The first portion of interest in this debuging pane is the Stack Trace, which shows all the functions that are currently running. Notice the top of this trace says main, since that is the function that most recently begun execution. That said, the key portion of this pane is the variables subpane, which displays the values of the program's variables. Right now, since we've paused our program before line 32 executes, no variables have been created and so the pane doesn't show us anything. In order to step our program forward, we turn our attention to the toolbar of buttons at the top of the debug pane:

Debug pane

Far and away the most common buttons you'll be using are the leftmost two, which are called the Step Over and Step Into buttons, respectively. The Step Over button executes the current line of code in its entirety and moves on to the next one. If the current line of code contains a call to another function, the Step Into button jumps into the first function to be called on that line and pauses before it begins to execute. Click the Step Into button to step into the foo function.

Debug pane

Notice that the Stack Trace has updated to show that foo has been begun (and main hasn't yet ended), and that the variables pane has been updated to show the current value of foo's n parameter, which in this case is equal to 8, since we passed that value in when calling foo. Verify to yourself that this output makes sense, and then move the program forward a few lines by clicking the Step Over button a few times, noting that the program cycles through the for loop, and that entries for i and total are created and updated in the variables pane. As an added bonus, PyCharm displays the values for variables on the line at which they are declared.

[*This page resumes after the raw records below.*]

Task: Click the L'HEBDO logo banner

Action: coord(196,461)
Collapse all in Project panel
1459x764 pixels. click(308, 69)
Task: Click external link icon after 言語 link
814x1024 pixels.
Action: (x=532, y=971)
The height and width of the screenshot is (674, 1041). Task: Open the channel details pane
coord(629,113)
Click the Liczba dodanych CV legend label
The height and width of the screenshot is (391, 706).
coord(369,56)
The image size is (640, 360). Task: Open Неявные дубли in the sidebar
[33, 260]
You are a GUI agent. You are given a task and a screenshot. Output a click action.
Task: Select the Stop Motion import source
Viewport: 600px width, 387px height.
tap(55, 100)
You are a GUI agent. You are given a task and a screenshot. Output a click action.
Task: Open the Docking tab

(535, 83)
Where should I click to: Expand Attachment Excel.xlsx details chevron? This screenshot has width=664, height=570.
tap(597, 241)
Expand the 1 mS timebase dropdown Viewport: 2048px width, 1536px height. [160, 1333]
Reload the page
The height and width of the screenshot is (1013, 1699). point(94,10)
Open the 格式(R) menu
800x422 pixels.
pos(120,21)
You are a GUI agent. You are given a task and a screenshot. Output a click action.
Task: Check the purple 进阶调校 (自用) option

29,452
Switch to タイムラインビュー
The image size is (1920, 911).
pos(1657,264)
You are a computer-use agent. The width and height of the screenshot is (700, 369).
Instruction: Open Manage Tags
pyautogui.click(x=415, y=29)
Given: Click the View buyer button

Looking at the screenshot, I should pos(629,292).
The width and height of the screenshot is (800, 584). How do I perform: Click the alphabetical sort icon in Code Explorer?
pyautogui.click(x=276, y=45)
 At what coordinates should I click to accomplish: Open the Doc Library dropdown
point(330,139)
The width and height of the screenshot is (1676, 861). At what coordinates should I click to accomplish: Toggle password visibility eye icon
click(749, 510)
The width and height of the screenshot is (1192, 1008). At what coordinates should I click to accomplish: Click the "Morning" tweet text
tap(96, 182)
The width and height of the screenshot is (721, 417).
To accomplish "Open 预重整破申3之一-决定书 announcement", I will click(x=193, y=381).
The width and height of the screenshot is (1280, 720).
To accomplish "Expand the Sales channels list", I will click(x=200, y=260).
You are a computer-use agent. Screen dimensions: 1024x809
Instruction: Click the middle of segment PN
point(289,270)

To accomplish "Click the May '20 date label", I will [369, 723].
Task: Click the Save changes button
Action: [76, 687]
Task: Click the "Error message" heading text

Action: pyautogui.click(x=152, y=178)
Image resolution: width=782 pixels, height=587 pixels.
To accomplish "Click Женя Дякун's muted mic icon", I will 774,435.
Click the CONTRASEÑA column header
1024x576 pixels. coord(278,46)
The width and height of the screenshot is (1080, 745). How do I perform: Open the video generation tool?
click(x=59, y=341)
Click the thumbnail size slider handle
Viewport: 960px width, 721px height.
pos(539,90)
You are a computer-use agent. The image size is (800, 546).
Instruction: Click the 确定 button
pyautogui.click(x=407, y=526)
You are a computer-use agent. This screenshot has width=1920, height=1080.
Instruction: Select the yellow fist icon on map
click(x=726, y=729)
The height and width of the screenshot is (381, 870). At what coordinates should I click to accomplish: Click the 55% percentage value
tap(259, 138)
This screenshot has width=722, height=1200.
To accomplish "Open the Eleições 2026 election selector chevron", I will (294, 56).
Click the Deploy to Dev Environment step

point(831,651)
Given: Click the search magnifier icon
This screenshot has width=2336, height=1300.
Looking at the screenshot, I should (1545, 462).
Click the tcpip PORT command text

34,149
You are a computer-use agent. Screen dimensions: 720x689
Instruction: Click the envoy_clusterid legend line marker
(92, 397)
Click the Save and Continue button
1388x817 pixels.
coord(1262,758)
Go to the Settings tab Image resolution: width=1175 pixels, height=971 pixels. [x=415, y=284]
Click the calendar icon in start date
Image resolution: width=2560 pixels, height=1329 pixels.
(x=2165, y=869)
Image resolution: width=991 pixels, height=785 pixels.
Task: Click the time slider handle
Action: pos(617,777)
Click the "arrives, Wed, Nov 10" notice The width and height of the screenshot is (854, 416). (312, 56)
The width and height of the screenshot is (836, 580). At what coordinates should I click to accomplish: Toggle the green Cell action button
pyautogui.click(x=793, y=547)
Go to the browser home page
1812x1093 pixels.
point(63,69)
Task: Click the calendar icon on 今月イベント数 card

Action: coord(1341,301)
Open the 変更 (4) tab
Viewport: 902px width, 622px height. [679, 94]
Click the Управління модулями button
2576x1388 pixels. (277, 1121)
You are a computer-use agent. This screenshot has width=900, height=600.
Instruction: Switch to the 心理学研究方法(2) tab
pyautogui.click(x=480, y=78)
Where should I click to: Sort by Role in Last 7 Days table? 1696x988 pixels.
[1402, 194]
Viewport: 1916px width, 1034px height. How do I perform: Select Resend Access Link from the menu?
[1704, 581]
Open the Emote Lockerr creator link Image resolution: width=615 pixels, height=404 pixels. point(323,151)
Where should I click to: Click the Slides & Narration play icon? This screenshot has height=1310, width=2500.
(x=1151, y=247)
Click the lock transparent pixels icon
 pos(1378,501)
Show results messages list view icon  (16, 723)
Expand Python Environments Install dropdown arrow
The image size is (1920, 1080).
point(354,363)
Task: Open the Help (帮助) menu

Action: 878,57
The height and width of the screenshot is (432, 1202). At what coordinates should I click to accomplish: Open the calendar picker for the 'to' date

Keep moving forward in the program (the Step Over button will automatically jump out of functions when they return) until you get to line 33, at which point you should step into the make_mystery_list function. At this point, keep stepping forward, but pay particular attention to the value of lst in the variables pane. Notice that its members list gets updated as the function progresses:

Debug pane

As you keep stepping through the program, you'll notice the same is true for dictionaries:

Debug pane

Now that you have some familiarity with the debugger, open up broken_program.py, a simple program aimed at demonstrating the differences between how integers and lists are passed as parameters. Trace through the program, and then run it, verifiying that it behaves as you expect it to. Now, armed with the debugger, step through the program, making sure that the values of the variables are what you expect them to be at key points in the program.